Jésus rejette tout cela, mais l'humanité est trop faible. La science sait transformer les pierres d'uranium à la fois en armes et en pain. Les gens embrassent cette vision avec un enthousiasme débridé, bernés par les combines de l'alchimie nucléaire. Personne ne pense aux pénalités de l'usure du Temps et à la violation des principes naturels, les gens poursuivent ces miracles pollués, défilent avec les armements nucléaires et poussent des Hourrahs !

Mais après que le réacteur eut explosé, les gens perdirent leur enthousiasme. La science aussi est frustrée et personne ne croit plus aux miracles. Le temps de la libre volonté est révolu et la vraie violence nucléaire commence. On ne peut pas faire grand-chose pour l'arrêter, parce que si nous éloignons cette épée nous perdrions notre pain du même coup et nous devons le dévorer maintenant pour continuer de vivre. La deuxième apparition du nucléaire ne relève pas du miracle comme l'a été la première – maintenant, c'est une nécessité. Maintenant, produire du pain à partir des pierres nucléaires est devenu une industrie alimentée par la volonté de vivre.

Dans les trois tentations de Satan à Jésus nous trouvons, comme si c'était mélangé et nous était prédit, la future histoire de l'homme. Il nous est montré trois images, unissant tous les problèmes futurs, insolubles et axiomatiques et les contradictions de la nature humaine. Les graines de cette vérité sont largement et profondément enfouies dans la Bible ; c'est davantage que quelques passages épars.
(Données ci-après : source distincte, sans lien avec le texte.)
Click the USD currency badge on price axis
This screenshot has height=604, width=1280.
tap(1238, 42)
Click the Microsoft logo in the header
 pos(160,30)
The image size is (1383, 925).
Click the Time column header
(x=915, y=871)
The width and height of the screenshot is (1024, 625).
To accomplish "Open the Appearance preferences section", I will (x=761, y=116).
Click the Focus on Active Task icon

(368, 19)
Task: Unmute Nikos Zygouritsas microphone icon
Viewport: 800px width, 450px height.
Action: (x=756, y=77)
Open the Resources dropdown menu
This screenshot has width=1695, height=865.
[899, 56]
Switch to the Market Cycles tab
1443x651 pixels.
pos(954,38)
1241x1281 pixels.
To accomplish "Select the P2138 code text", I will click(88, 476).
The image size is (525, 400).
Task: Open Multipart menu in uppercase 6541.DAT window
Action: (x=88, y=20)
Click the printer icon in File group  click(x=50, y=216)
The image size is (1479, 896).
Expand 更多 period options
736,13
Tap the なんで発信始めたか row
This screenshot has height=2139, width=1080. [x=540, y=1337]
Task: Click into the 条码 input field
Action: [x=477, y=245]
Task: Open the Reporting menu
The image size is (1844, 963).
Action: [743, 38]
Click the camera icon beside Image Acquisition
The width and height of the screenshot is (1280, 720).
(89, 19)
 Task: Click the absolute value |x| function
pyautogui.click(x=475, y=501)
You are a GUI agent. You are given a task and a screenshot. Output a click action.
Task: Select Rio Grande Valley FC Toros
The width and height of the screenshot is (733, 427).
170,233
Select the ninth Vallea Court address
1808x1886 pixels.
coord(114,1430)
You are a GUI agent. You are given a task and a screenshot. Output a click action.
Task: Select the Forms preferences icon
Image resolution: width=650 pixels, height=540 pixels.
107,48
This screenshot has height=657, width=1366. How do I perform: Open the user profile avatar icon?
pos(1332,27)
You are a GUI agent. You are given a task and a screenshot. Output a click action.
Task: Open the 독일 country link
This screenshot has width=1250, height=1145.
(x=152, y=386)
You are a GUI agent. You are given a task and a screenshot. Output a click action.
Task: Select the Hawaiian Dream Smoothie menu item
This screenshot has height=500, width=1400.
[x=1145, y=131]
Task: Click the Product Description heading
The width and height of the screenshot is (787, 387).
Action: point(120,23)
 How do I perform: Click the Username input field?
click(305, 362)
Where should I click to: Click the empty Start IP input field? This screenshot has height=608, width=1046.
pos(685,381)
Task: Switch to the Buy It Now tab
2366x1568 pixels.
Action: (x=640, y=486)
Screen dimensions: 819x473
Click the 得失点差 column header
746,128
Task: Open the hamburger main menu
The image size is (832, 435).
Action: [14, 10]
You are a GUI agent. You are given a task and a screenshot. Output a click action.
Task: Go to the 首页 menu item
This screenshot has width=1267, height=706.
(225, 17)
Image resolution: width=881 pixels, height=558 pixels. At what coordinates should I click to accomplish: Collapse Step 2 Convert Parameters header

Tchernobyl est l'icône essentielle du Christianisme moderne, et la fontaine amère de l'érudition pour nous tous.

* Révélation 8 : 10 – Et le troisième ange sonna de la trompette, et il tomba du ciel une grande étoile ardente comme un flambeau et elle tomba sur le tiers des fleuves et sur les sources des eaux.

** Révélation 8 : 11 – Et le nom de cette étoile est Absinthe : et le tiers des eaux fut changé en absinthe ; et beaucoup d'hommes moururent par les eaux, parce qu'elles étaient devenues amères.